EXTRAIT DE PAGE —
Entrez à Brockhampton, la fabrique de rêves
Le boyband de 14 personnes qui a lancé trois albums l'année dernière mais qui désire, en réalité, être une agence publicitaire.
- Texte: Jordan Sowunmi
- Photographie: Brent Goldsmith

Il n'y a pas de doute; Brockhampton en impose. C'est en effet un entourage de quelque 17 personnes que je rencontre à Toronto, au studio où se tient la séance photo de la journée. À l'occasion de la tournée "Love Your Parents", les 14 membres du groupe sont présents, en plus du styliste et assistant à la création Nick Lenzini; du petit ami du rappeur et fondateur Kevin Abstract; et d'un garde du corps. À mesure qu'ils s'installent dans l'espace - pour peaufiner de nouveaux rythmes sur leurs ordinateurs portables, pour se servir un café, pour lire Noam Chomsky - il est clair que le groupe a perfectionné l'art d'être seuls ensemble. En d'autres mots: ils sont une famille.
Formé de membres appartenant à une multitude d'ethnicités, de contextes socioéconomiques et d'orientations sexuelles, le groupe ne pourrait mieux représenter les amitiés formées à l'ère numérique; beaucoup d'entre eux, d'ailleurs, se sont rencontrés sur KanyeToThe, un populaire forum dédié à Kanye West. Et tout comme Kanye n'hésite pas à inclure dans ses projets une foule de collaborateurs de renom, Brockhampton a la taille et la composition de ses ambitions énormes, qui dépassent l'industrie de la musique. De fait, le groupe a commencé à se désigner comme une agence publicitaire.

"C'est comme ça que je le vois," me dit le directeur artistique Henock "HK" Sileshi alors qu'il prend une pause de conception de marchandises pour le détaillant chicagoain RSVP Gallery. "Nous sommes en train de devenir une entité d'envergure avec laquelle les gens veulent travailler, comme Kellogg's ou Disney. Nous voulons devenir comme ces entreprises qui œuvrent dans plusieurs secteurs et que les gens admirent. D'une certaine manière, nous sommes nos propres cobayes; Brockhampton est notre premier client."

OBJECTIF A —
Répondez aux questions suivantes d'après l'article sur Brockhampton :
(i) Dans quelle ville l'auteur rencontre-t-il le groupe ?
(ii) Sur quel forum beaucoup de membres se sont-ils rencontrés ?
(iii) Selon Henock Sileshi, quel est le premier client de Brockhampton ?
OBJECTIF B —
Donnez la suite de l'article sur Brockhampton, à partir de sa dernière phrase.
La liste ci-dessous provient d'une source distincte de l'article.

DONNÉES FOURNIES —
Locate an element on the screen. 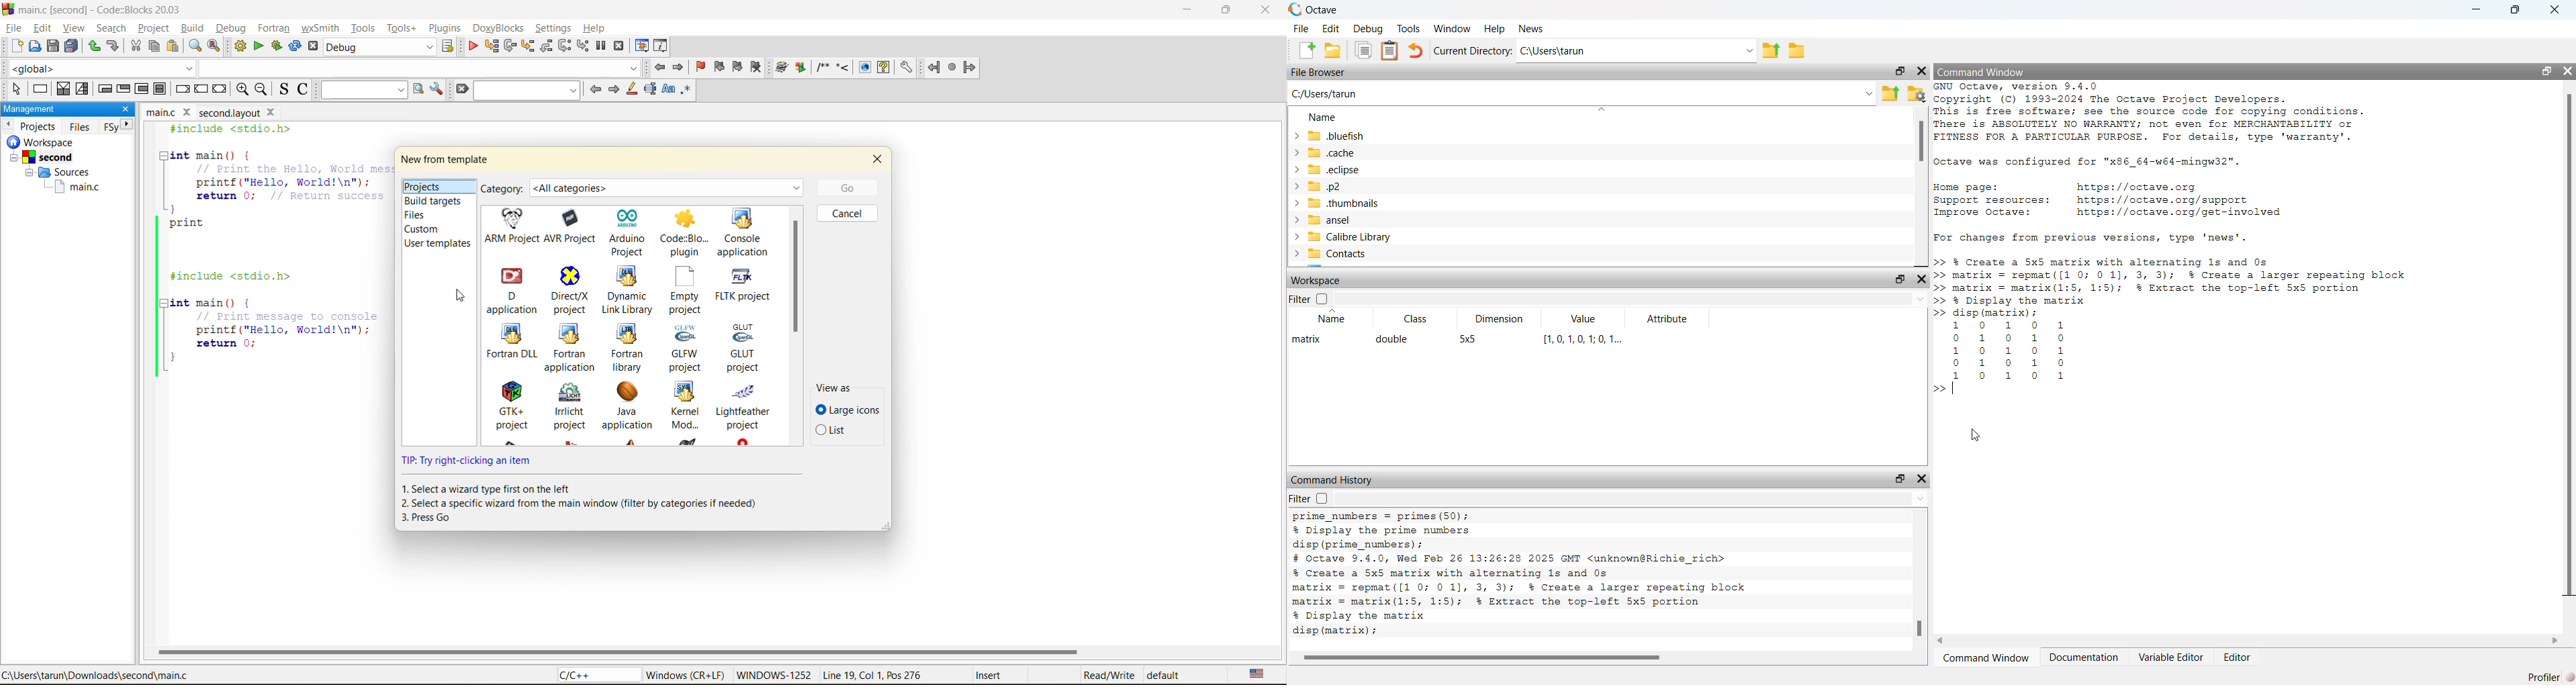 The image size is (2576, 700). jump forward is located at coordinates (680, 68).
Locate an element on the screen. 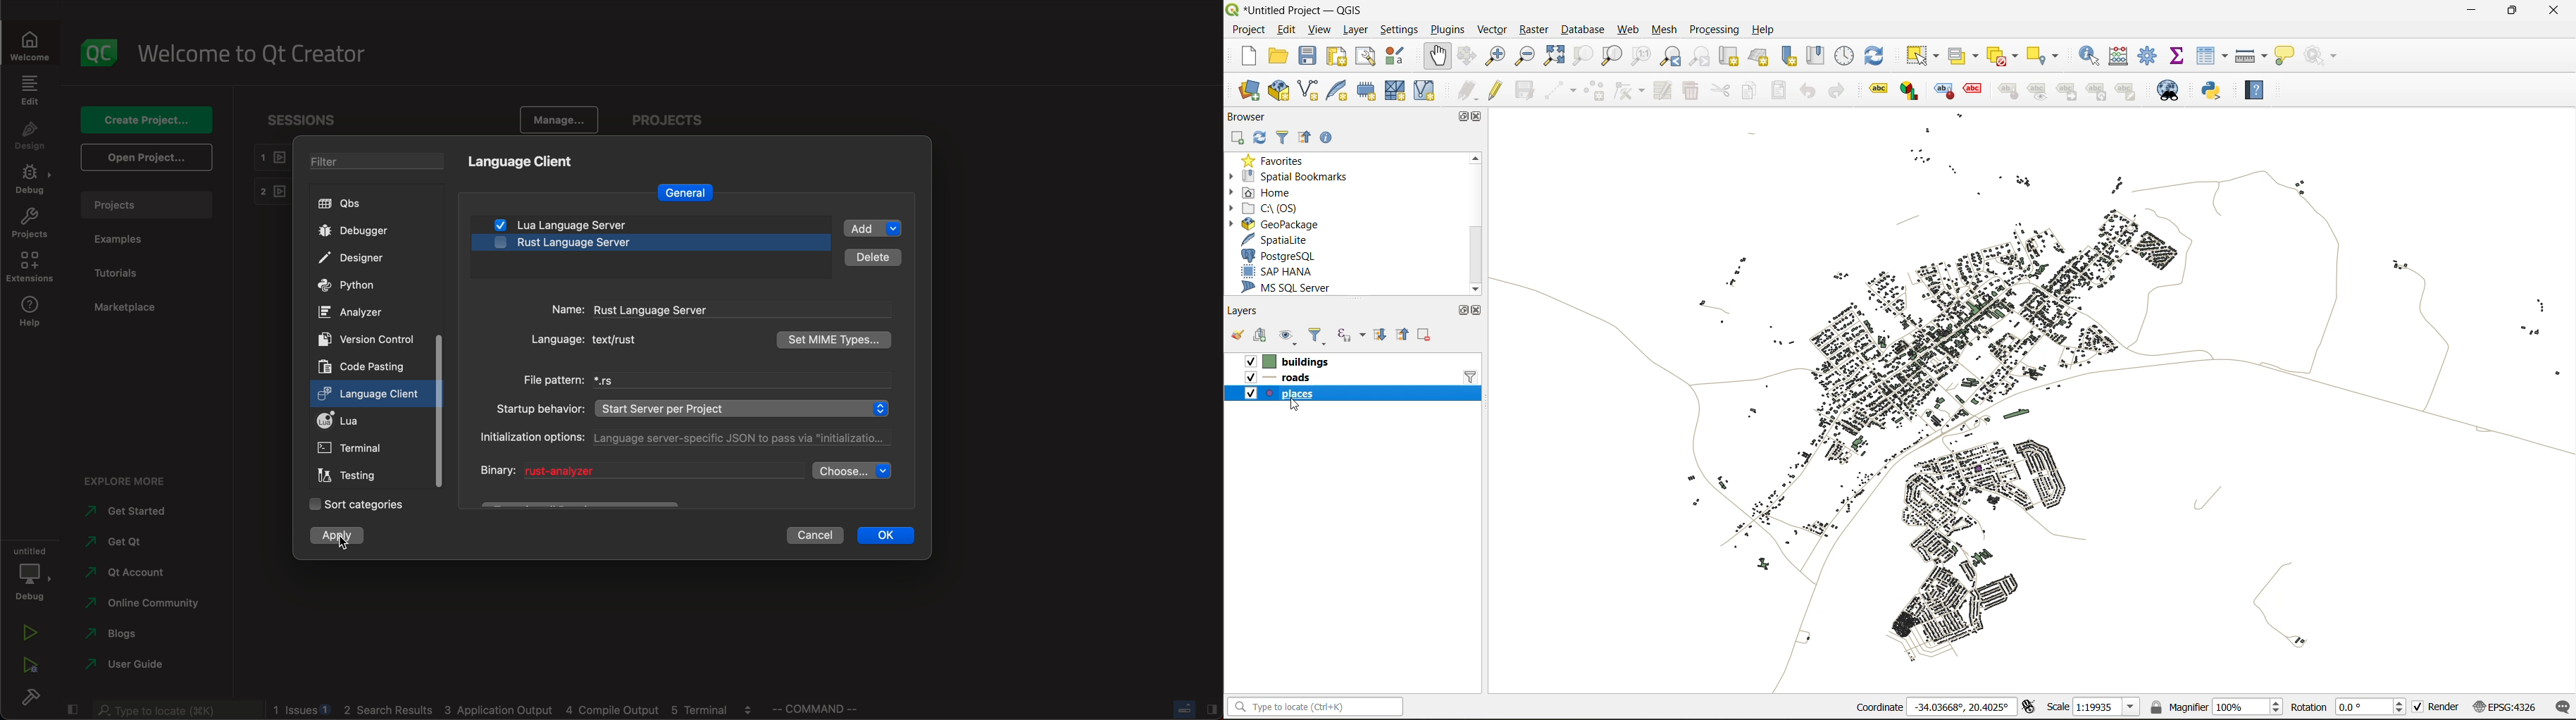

RÉPONSE RÉDIGÉE A —
(i) Toronto
(ii) KanyeToThe, un forum consacré à Kanye West
(iii) Brockhampton lui-même

RÉPONSE RÉDIGÉE B —
Voilà pourquoi on considère HK, le photographe et directeur de la photographie Ashlan Gray et le gestionnaire Jon Nunes comme des membres du groupe aussi importants que ceux qui performent sur scène. La musique, les clips, les concerts et les produits promotionnels de Brockhampton sont tous considérés comme les différentes facettes d'une expression cohérente. L'emballage est aussi important que le produit, et séparer les deux, c'est même faire fausse route. Brockhampton, c'est ce qui arrive lorsqu'un groupe de mômes grandit en voyant Kanye West citer Steve Jobs parmi ses idoles. Il n'y a pas si longtemps, de voir un musicien adopter aussi ouvertement la mentalité d'un publiciste aurait créé la controverse. Cela étant dit, dans le contexte d'aujourd'hui - où le marché du travail et l'économie de la musique sont fragmentés -, le fait que des jeunes de 20 ans s'autocommercialisent est à la fois un astucieux mécanisme de défense et la preuve qu'ils possèdent une compréhension intuitive du monde dans lequel ils ont grandi. (En outre, quel vingtenaire n'aimerait pas trouver un prétexte pour partir en tournée avec ses meilleurs amis?)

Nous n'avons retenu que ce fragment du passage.